As a reader, English-degree-holder, and aspiring publishing professional, I get asked one question a lot:
“What’s your favorite book?”
Which, frankly, kills me because do you know how many good books exist in the world? And even having read only a small fraction of them, that still equates to dozens of books that have made me laugh, cry, have existential crises, and wish I were a better writer. Narrowing it down to just one? Impossible.
But ten? Ten is more manageable. Don’t get me wrong — it still requires hours worth of scanning my Goodreads, combing my bookshelves, and flipping through page upon page of great writing. But it’s doable.
So, without further ado, here are, in no particular order, the ten books that shaped my life:
1 – The Phantom Tollbooth by Norton Juster
When I first read it: 2002
Why I love it: If favorites were judged by how many times one had read a book, The Phantom Tollbooth would easily top this list, coming in at somewhere around 7 or 8 times. Our older sister gave me this book as a present, as it had likewise been a favorite of hers.
This was the first book that really, truly demonstrated to me what language could do. I reveled in the puns and the beauty of the language. I was captivated by the cast of strange and intriguing characters, annoyed at Milo for not immediately realizing the richness of the gift he’d been given, and delighted by the little pearls of wisdom I found as I read. Every read of this book felt like diving into a world both strange and familiar. This is a book I hold close to my chest, one that I am both nervous and unbearably excited to present to my nephews when they get old enough, and one that I will certainly read aloud to any children I have.
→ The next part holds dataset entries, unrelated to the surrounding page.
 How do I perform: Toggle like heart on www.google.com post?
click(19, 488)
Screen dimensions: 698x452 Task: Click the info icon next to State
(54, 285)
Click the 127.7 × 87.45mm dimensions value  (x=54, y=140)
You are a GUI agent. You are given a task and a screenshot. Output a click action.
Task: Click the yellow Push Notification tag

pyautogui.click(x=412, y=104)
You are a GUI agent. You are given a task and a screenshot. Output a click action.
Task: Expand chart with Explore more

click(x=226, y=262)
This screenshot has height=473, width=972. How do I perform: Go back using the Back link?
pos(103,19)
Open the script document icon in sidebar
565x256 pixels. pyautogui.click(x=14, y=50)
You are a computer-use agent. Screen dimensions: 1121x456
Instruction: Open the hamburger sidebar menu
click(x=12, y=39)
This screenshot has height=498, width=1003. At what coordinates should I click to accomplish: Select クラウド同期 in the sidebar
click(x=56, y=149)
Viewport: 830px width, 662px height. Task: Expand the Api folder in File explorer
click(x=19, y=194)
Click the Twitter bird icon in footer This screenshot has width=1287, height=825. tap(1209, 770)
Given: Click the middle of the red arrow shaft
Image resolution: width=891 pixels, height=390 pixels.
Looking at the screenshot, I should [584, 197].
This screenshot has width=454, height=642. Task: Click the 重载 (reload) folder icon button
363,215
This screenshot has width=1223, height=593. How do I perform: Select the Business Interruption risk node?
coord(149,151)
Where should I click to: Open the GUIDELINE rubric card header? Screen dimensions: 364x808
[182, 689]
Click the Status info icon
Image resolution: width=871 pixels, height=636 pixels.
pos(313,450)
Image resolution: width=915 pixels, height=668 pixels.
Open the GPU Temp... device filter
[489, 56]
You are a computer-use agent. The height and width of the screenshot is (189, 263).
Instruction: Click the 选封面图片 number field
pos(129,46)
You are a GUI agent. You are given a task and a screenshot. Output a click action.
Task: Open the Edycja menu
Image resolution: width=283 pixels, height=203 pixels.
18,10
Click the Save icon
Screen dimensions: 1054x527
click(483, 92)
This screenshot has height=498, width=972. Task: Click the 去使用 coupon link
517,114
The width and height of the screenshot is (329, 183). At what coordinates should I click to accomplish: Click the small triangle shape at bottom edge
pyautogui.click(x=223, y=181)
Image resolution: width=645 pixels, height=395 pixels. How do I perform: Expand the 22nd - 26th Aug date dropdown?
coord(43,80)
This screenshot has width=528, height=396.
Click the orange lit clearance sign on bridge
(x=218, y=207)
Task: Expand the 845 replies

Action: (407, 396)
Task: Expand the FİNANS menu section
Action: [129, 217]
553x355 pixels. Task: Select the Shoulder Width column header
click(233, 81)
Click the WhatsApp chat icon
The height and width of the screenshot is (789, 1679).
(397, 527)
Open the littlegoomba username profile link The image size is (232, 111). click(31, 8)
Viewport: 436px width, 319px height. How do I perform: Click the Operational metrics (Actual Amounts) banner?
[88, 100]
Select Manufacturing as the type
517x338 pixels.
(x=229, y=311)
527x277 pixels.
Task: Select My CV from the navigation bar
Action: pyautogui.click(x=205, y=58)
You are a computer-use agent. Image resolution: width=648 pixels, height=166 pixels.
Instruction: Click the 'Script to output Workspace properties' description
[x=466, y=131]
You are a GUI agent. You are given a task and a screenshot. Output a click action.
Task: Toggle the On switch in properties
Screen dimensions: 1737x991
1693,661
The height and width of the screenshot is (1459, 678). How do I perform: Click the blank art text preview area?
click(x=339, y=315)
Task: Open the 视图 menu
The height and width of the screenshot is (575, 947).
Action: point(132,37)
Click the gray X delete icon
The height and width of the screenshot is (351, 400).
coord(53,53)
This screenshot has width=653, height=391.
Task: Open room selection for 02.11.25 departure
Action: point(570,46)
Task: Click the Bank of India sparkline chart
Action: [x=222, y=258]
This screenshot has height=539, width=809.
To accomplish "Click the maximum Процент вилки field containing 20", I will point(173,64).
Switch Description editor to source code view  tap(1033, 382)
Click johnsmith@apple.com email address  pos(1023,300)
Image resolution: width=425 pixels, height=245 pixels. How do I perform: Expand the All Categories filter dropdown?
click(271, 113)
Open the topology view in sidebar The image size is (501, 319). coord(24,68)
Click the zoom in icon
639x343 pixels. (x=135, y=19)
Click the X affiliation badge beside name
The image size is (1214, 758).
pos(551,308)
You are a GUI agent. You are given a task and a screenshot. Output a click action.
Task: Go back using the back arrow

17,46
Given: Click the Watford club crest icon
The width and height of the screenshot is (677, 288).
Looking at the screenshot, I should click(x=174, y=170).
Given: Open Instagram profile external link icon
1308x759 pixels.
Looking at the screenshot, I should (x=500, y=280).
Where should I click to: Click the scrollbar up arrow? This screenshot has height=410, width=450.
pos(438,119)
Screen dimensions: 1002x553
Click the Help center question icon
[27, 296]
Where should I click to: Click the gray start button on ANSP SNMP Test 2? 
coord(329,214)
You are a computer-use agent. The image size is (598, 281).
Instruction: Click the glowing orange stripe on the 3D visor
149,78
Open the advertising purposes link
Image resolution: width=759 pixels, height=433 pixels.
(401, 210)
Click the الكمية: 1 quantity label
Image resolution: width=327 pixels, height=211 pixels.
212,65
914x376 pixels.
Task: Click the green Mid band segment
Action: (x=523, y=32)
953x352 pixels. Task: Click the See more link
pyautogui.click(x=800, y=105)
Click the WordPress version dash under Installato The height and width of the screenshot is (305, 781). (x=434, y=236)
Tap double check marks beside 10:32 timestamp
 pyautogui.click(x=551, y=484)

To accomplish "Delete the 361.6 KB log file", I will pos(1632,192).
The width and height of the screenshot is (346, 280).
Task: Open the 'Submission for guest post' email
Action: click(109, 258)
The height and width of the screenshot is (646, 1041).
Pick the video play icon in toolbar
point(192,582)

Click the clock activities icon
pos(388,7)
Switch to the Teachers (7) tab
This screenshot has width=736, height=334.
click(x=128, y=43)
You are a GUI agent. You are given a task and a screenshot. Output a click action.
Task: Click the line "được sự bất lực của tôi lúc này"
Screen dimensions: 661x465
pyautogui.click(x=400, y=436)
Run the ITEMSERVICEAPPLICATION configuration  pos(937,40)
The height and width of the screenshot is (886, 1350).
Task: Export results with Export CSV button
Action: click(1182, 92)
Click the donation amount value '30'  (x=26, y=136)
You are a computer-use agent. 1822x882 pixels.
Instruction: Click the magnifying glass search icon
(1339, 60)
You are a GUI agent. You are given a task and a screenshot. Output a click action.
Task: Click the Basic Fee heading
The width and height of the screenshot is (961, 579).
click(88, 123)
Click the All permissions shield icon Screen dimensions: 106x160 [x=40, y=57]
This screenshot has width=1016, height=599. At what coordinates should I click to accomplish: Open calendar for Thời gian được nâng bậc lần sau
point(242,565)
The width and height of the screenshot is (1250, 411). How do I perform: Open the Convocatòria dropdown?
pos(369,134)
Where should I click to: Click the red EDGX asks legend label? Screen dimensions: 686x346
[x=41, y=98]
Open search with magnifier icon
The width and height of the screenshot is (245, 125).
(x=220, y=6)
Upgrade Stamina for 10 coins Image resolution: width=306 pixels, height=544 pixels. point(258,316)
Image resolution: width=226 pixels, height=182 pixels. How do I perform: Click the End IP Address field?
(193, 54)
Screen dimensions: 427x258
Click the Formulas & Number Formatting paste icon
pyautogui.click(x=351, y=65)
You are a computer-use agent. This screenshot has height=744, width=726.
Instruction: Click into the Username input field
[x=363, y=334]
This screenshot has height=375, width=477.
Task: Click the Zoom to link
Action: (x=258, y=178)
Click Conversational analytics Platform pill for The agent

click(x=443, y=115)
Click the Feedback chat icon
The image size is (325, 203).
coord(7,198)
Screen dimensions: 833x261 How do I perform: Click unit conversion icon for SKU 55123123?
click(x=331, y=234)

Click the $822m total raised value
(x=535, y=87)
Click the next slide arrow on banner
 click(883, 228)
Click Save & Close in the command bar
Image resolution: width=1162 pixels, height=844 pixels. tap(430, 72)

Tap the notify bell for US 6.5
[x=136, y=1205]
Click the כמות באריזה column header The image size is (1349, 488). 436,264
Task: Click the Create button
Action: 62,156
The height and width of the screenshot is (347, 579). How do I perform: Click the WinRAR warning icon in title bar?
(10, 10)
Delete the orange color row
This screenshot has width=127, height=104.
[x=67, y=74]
At its core, it is a delightful tale of a boy (and his Watchdog) discovering the wonder that lies in the world around him. It embraces wonder over apathy, investigation over stagnancy, and perseverance above all else.
And some of those grains of wisdom stick with me even today: “I think I’ll continue to see things as a child. It’s not so far to fall.”
2 – The Facts and Fictions of Minna Pratt by Patricia Maclachlan
When I first read it: 2002
Why I love it: Most people know Patricia Maclachlan as the author of Sarah, Plain and Tall, a book I remember reading as a child without any particular profound impact. TFFMP, however, is a different story. I stumbled across this book by chance in my elementary school library. I soon acquired a copy, because I’m fairly certain the school would have tired of me monopolizing their copy.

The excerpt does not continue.